When I paint a kitchen here in Cork, I get to go home in the evening. Painting a kitchen away from home is a little different. Even my little ones know it’s a bit special. They think what I do must be terribly important if I have to travel for a few days. I have them almost convinced a kitchen painter is like being a rocket scientist or brain surgeon or Batman. I almost got caught out on that last one when my little boy pointed out white overalls are (in his quite angry opinion) “a stupid superhero costume”. The main issue seemed to be the lack of a cape. I explained my overalls have loads of pockets for cool gadgets, but he wasn’t having any of it.
Painting kitchens throughout Ireland
Back to the travel.
I offer people two options.
First, I can stay overnight in a B&B nearby and paint the kitchen at the house as I usually do—arriving in the morning and leaving in the evening. I stay on location for as long as the job requires.
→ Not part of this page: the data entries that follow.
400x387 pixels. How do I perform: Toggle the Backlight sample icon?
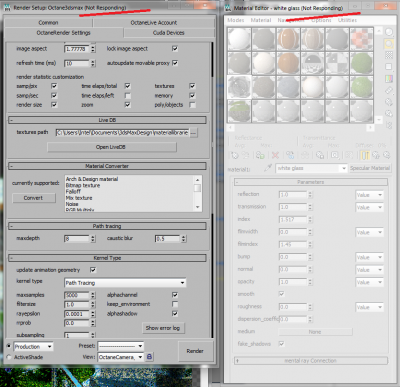click(x=389, y=44)
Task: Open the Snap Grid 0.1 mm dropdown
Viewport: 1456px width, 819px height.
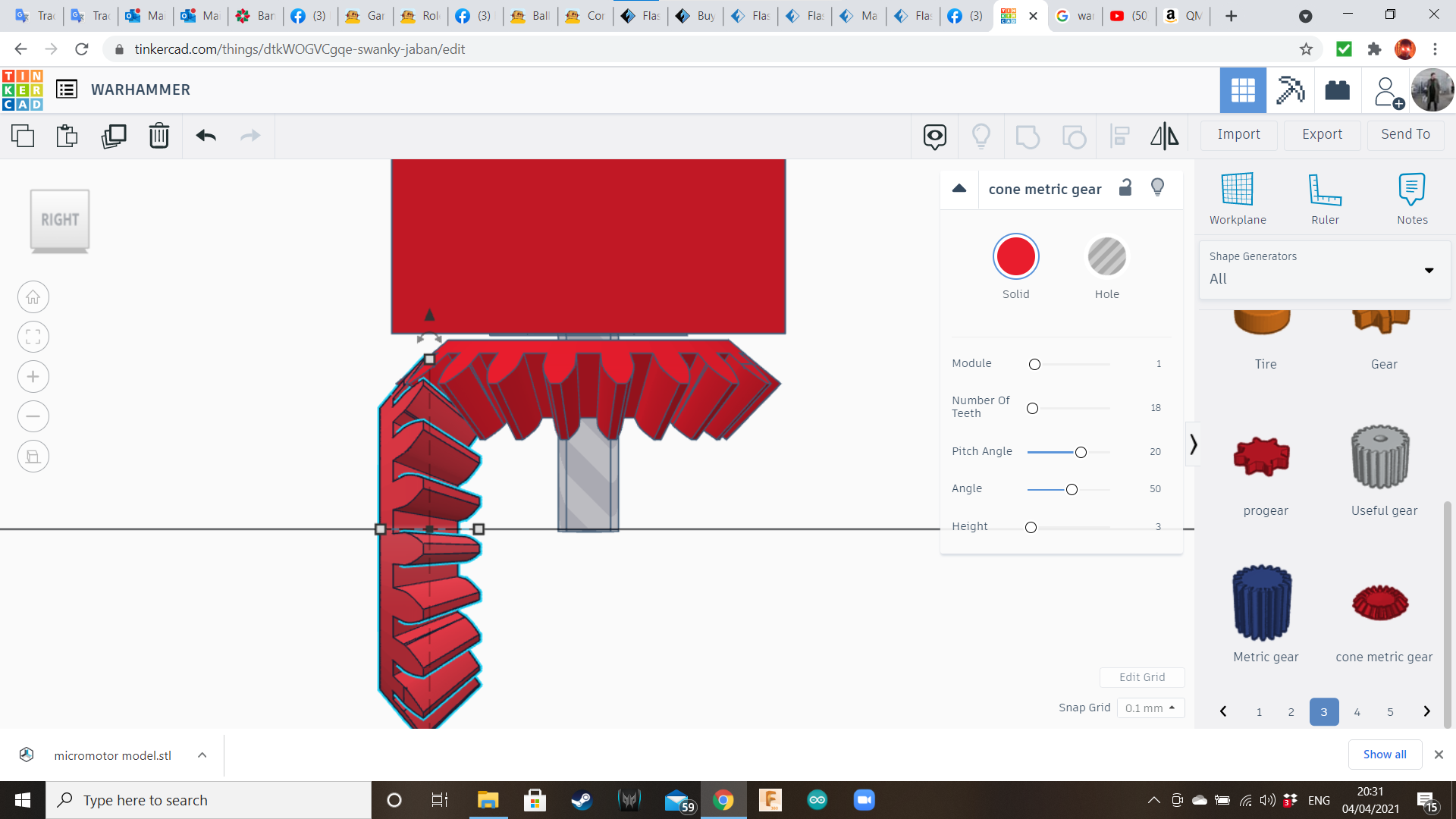Action: (1150, 708)

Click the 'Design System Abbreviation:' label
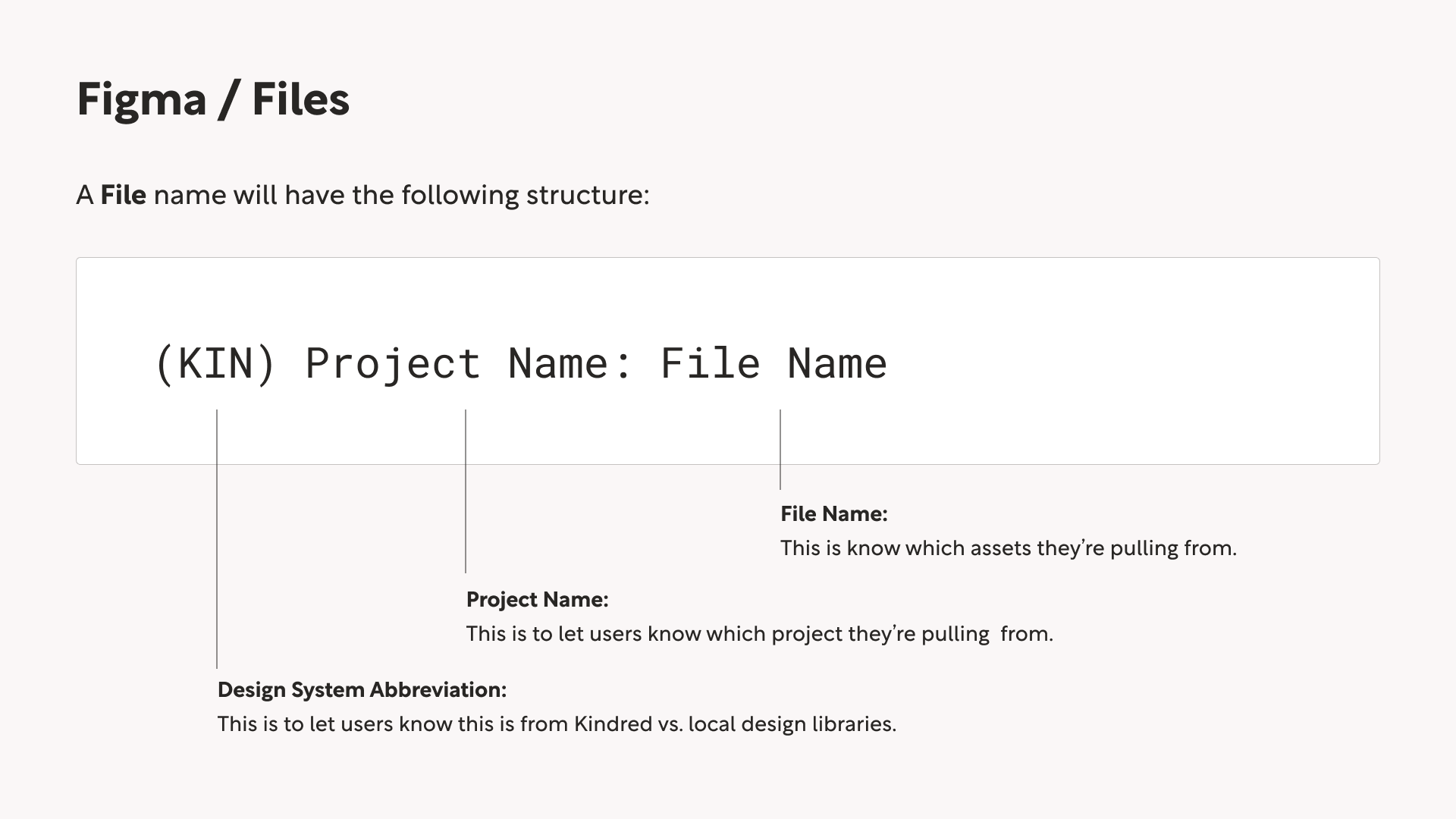point(362,690)
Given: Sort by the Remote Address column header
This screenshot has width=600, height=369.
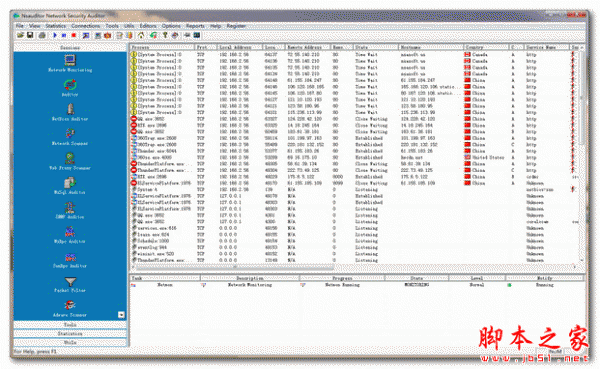Looking at the screenshot, I should 308,47.
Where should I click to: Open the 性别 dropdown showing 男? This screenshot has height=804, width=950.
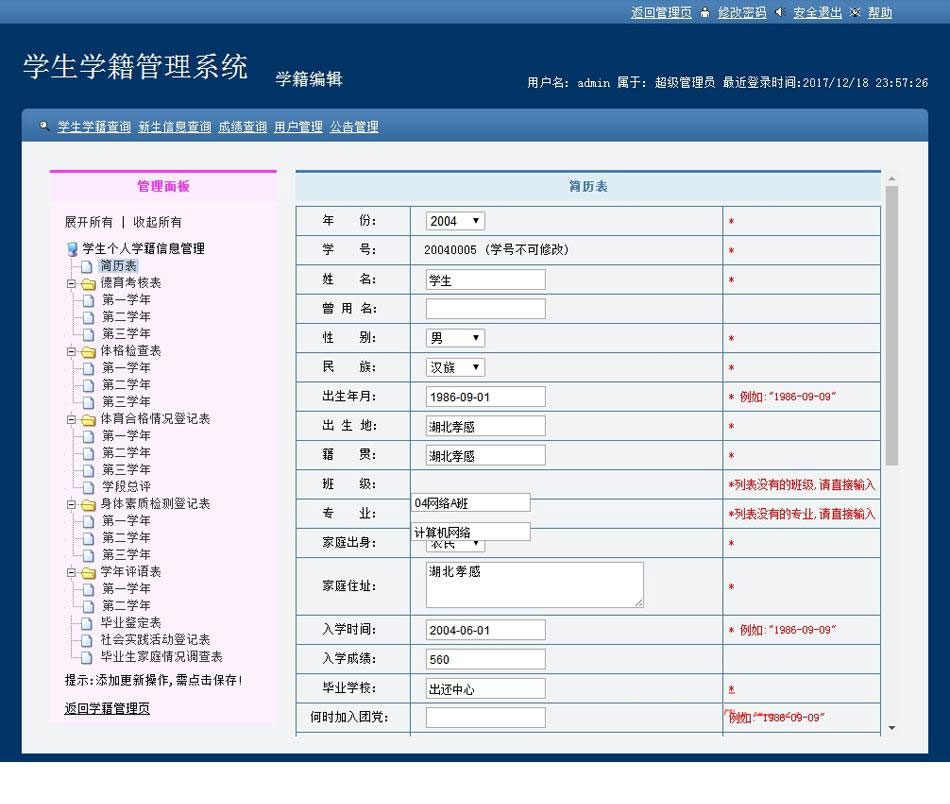(x=455, y=338)
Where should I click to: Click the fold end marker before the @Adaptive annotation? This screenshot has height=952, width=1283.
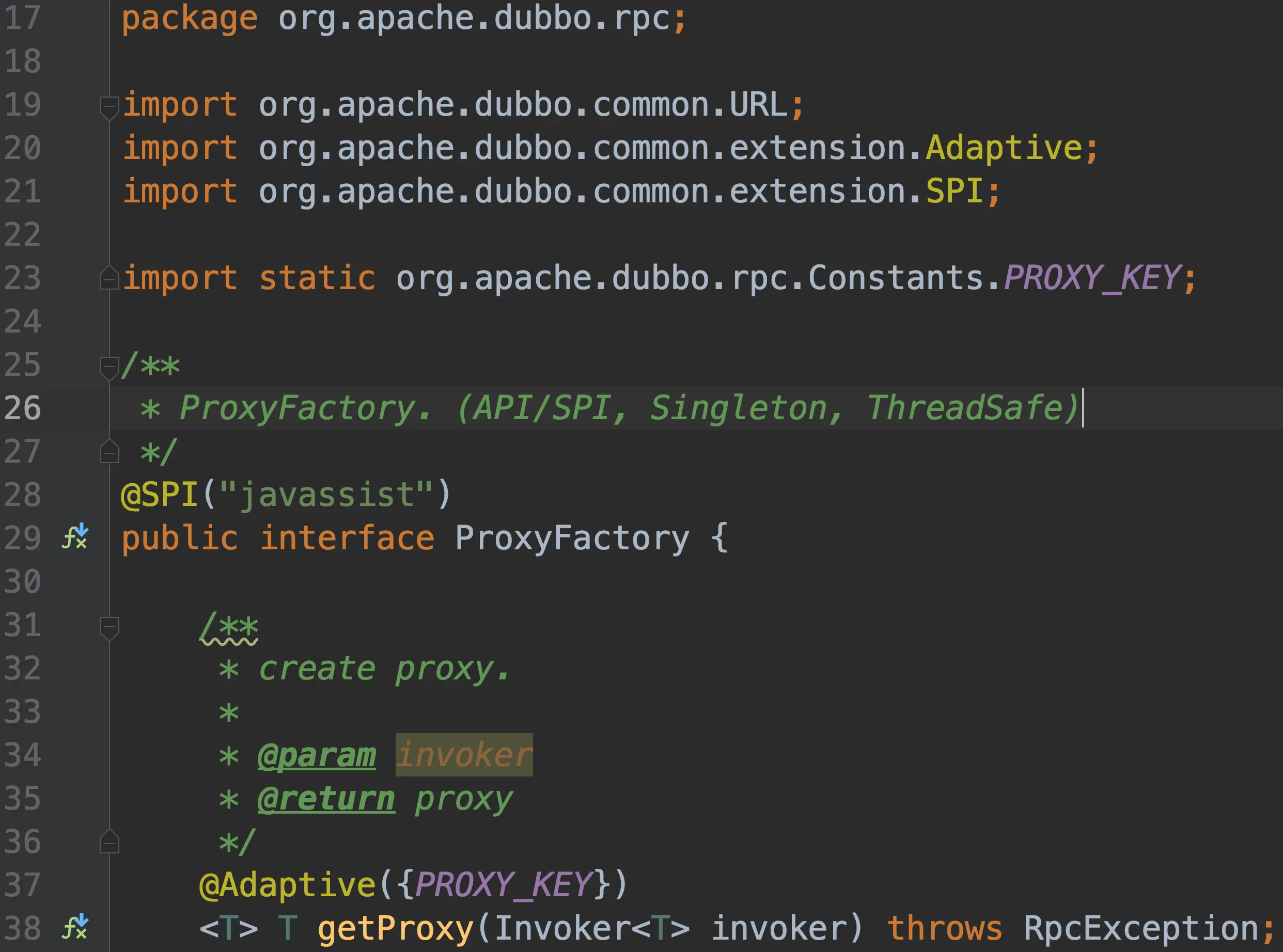109,843
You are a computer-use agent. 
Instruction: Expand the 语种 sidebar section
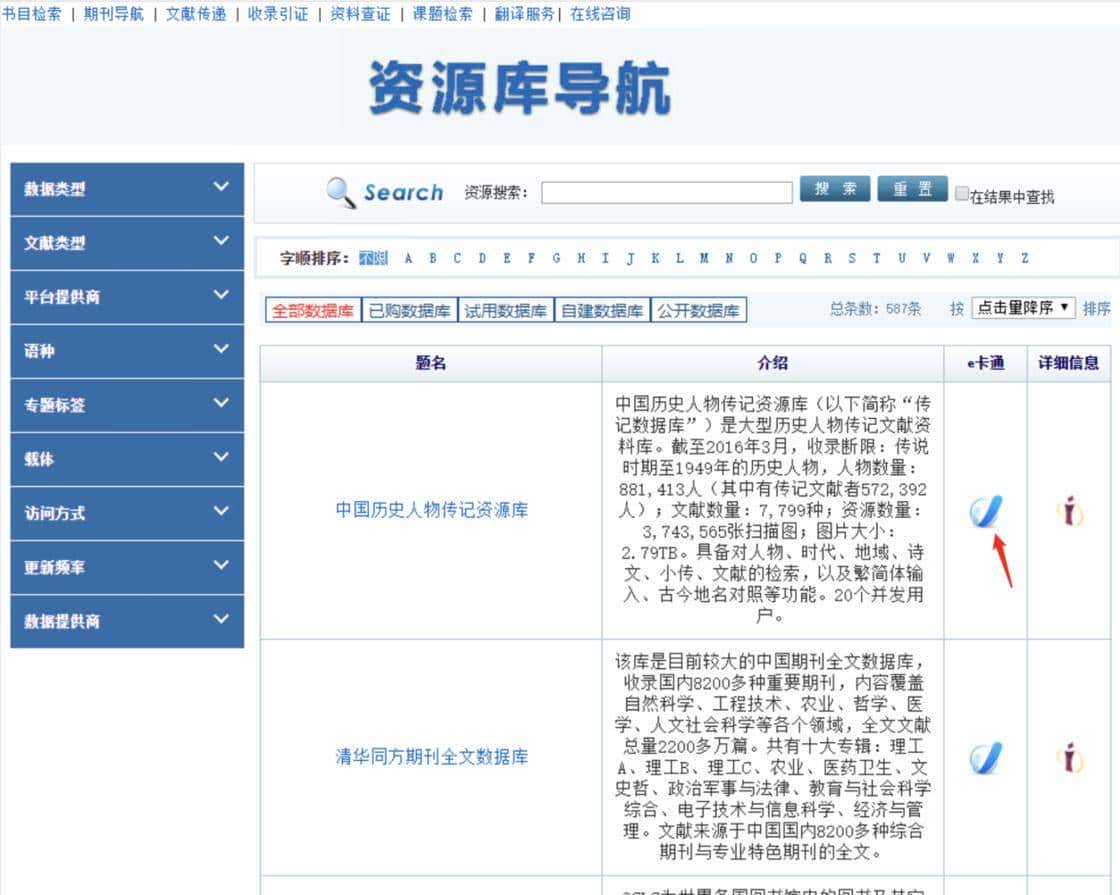(x=126, y=351)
Or I can take the kitchen cabinet doors away with me and paint them in my workshop in Cloyne, Co. Cork. Many clients are happy for me to do so. The doors have to come off the cabinets anyway to be painted, so the actual painting procedure is exactly the same. It just happens back at the Bat Cave, sorry, workshop.
When I have agreed to take the doors away, I will often stay overnight for one or two nights anyway. The structures around the doors also need painting of course, and I can hardly take those away with me. (See my earlier fantasy of painting kitchens in my own living room with the rugby on.)
The benefit of taking the doors away with me to Cork is cost. Staying overnight is an added expense. Now I don’t insist on the Shelbourne or anything, but B&Bs don’t come free either. That’s a cost I have to pass on. So any nights I don’t have to stay over are a bonus for the client.
It’s also important for me to balance the cost of a B&B with the cost of diesel. Sometimes I’m as well staying over, rather than travelling home and returning with the finished doors. I’ll always run through the choices with a client and we can settle on the most cost efficient one.
One final thing I should mention. I do put the doors back on. I’m not IKEA. Like I mentioned earlier, the doors always have to come off to be painted. Occasionally, the hinges of the doors will be tricky. In those cases, I get in touch with the person who built the kitchen. The problem isn’t so much taking the doors off. It’s getting them back on again properly. There’s no point me creating a perfect finish if the doors aren’t perfectly hung.
Perfectman would be my superhero name. (That sound you can hear is my wife laughing so hard she fell off her chair.)